We are undoubtedly familiar with the parable associated with this Sunday of preparation for Great Lent, the Prodigal Son. The prodigal son - the younger son - falls prey to the Great Lie, the oldest lie ever told to man: that real life, true riches, and freedom are to be found away from God, outside of the Father’s house. This is the same lie that the serpent told Adam and Eve in the beginning of the human story: “you will be as gods” apart from God. The insinuation is that God created us to be slaves and servants and that we can only escape to a good life - real life -away from and apart from God.
The younger son in the parable believes this lie. He cannot imagine life with his Father as blessed and full and rich, but only as limiting, restricting, and poor. He only begins to understand the true wealth and riches of the Father's house when he is at his lowest, in the lowest poverty and enslavement that he has ever truly known. It is from the pig pen, starving while slopping the hogs, that he says, "I will go back and be as one of my Father’s servants," because even though he now understands the wealth of his Father's house he cannot imagine that he could ever again be a son in that house.
The true riches and wealth that belong to a man in God are clear from the Father’s words to the elder son, who listens to the whispers of the same old lie but who, different from his brother, stays in the Father's house out of a sense of duty. When he is bitter that his Father has received his younger brother back into the fold and complains about his poverty even though he has been dutiful, the Father says these remarkable words: “All that I have is yours.” As Fr Zacharias of Essex says, this is a remarkable statement of our life in Christ, and it is a statement that shows the wicked and deceptive nature of the oldest lie told to man. "All that I have is yours” means that real poverty and enslavement is life apart from God. The promise of independence and being on our own, being our own masters, is a lie. Real freedom and wealth as human beings is spiritual, and it comes from being one with God, dwelling in the Father’s house.
The Bible has a word for this wealth and freedom that is found in the Father’s house. It is called “blessedness". The Psalms use it constantly to describe the life of the man who walks in the way of the Lord, who abides in God’s commandments, who knows God’s ways, etc. Our Lord uses the word in the the Gospels to describe the person who has found their life already in this world immersed in the depths of the Kingdom of God. Blessed.

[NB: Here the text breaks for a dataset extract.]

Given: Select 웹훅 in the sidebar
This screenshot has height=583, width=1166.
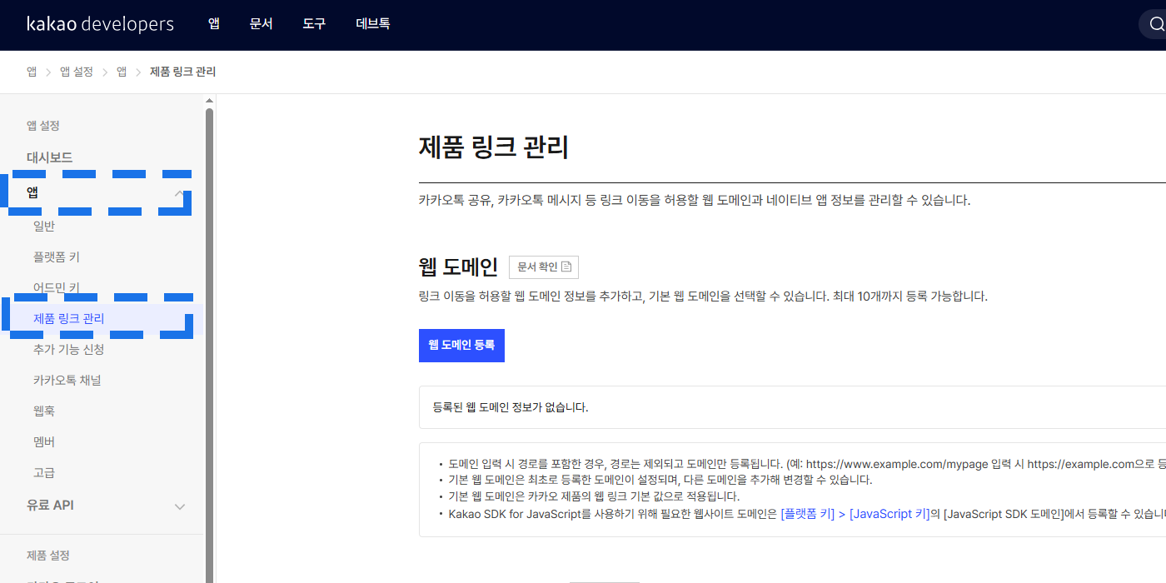Looking at the screenshot, I should pyautogui.click(x=44, y=411).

Great Lent is our opportunity to wake up from the Great Lie. Repentance is the possibility of returning to the Father’s house, not as slaves and servants, but as sons. As the Fathers of the Church never tire of saying, “Christ became what we are so that we can become what he is.” Does that sound like poverty? "God became man so that man can become God.” Does that sound like enslavement? Let us, this Lenten season, see the word of the evil one for what it is: a lie to lure us away from the life of blessedness into a slow dying of corruption leading to death. Let us who have become prodigal return home to blessedness. But also, let us who have stayed at home in the Father’s house only out of a sense of duty discover the blessedness that was always everywhere around us. “All that I have is yours.”
With love in Christ,
“Give me a word!”
Repentance is the renewal of baptism. Repentance is a contract with God for a second life. A penitent is a buyer of humility. Repentance is constant distrust of bodily comfort. Repentance is self- condemning reflection, and carefree self-care. Repentance is the daughter of hope and the renunciation of despair.
+St John Climacus
This life has been given to you for repentance; do not waste it in vain pursuits.
+St Isaac the Syrian
The first stage of grief resembles the return of the prodigal son. For this reason it fills the mourner with dejection and leads him to employ these very words, 'Father, I have sinned against heaven and before Thee, and am no more worthy to be called Thy son. But the consummation of grief resembles the moment when the heavenly Father runs out to meet him and embraces him. And when the son finds himself accepted with such inexpressible compassion and on account of it is filled with great joy and boldness, he receives the Father's embrace and embraces Him in return. Then, entering into the Father's house, he shares together in the feast of divine felicity.